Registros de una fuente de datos
::::::::::

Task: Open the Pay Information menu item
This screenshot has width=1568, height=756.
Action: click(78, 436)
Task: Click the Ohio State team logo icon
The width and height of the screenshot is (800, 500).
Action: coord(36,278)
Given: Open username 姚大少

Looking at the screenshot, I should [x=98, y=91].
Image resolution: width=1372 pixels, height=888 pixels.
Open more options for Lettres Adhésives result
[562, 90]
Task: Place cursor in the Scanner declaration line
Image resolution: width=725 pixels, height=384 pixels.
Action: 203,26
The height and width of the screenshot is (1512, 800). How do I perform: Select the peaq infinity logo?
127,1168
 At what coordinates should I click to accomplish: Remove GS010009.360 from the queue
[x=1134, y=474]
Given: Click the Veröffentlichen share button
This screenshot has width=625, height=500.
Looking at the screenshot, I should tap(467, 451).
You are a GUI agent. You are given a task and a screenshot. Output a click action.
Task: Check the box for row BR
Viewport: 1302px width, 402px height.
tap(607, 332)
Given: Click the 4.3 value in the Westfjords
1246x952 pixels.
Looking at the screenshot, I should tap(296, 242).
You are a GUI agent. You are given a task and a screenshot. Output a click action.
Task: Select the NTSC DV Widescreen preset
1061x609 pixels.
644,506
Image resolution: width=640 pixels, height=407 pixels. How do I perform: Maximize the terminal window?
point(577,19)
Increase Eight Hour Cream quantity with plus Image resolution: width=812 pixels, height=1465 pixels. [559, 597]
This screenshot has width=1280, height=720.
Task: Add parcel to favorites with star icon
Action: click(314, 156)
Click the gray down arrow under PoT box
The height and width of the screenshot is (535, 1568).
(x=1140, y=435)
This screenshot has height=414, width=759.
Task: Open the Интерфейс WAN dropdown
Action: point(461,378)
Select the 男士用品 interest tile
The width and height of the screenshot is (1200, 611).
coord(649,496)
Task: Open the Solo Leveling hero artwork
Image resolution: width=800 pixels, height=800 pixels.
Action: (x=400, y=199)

::::::::::

OBJETIVO: Cita literalmente todas las líneas de arriba, sin omitir ninguna.

RESPUESTA:
Task: Open the Pay Information menu item
This screenshot has width=1568, height=756.
Action: click(78, 436)
Task: Click the Ohio State team logo icon
The width and height of the screenshot is (800, 500).
Action: coord(36,278)
Given: Open username 姚大少

Looking at the screenshot, I should [x=98, y=91].
Image resolution: width=1372 pixels, height=888 pixels.
Open more options for Lettres Adhésives result
[562, 90]
Task: Place cursor in the Scanner declaration line
Image resolution: width=725 pixels, height=384 pixels.
Action: 203,26
The height and width of the screenshot is (1512, 800). How do I perform: Select the peaq infinity logo?
127,1168
 At what coordinates should I click to accomplish: Remove GS010009.360 from the queue
[x=1134, y=474]
Given: Click the Veröffentlichen share button
This screenshot has width=625, height=500.
Looking at the screenshot, I should tap(467, 451).
You are a GUI agent. You are given a task and a screenshot. Output a click action.
Task: Check the box for row BR
Viewport: 1302px width, 402px height.
tap(607, 332)
Given: Click the 4.3 value in the Westfjords
1246x952 pixels.
Looking at the screenshot, I should tap(296, 242).
You are a GUI agent. You are given a task and a screenshot. Output a click action.
Task: Select the NTSC DV Widescreen preset
1061x609 pixels.
644,506
Image resolution: width=640 pixels, height=407 pixels. How do I perform: Maximize the terminal window?
point(577,19)
Increase Eight Hour Cream quantity with plus Image resolution: width=812 pixels, height=1465 pixels. [559, 597]
This screenshot has width=1280, height=720.
Task: Add parcel to favorites with star icon
Action: click(314, 156)
Click the gray down arrow under PoT box
The height and width of the screenshot is (535, 1568).
(x=1140, y=435)
This screenshot has height=414, width=759.
Task: Open the Интерфейс WAN dropdown
Action: point(461,378)
Select the 男士用品 interest tile
The width and height of the screenshot is (1200, 611).
coord(649,496)
Task: Open the Solo Leveling hero artwork
Image resolution: width=800 pixels, height=800 pixels.
Action: (x=400, y=199)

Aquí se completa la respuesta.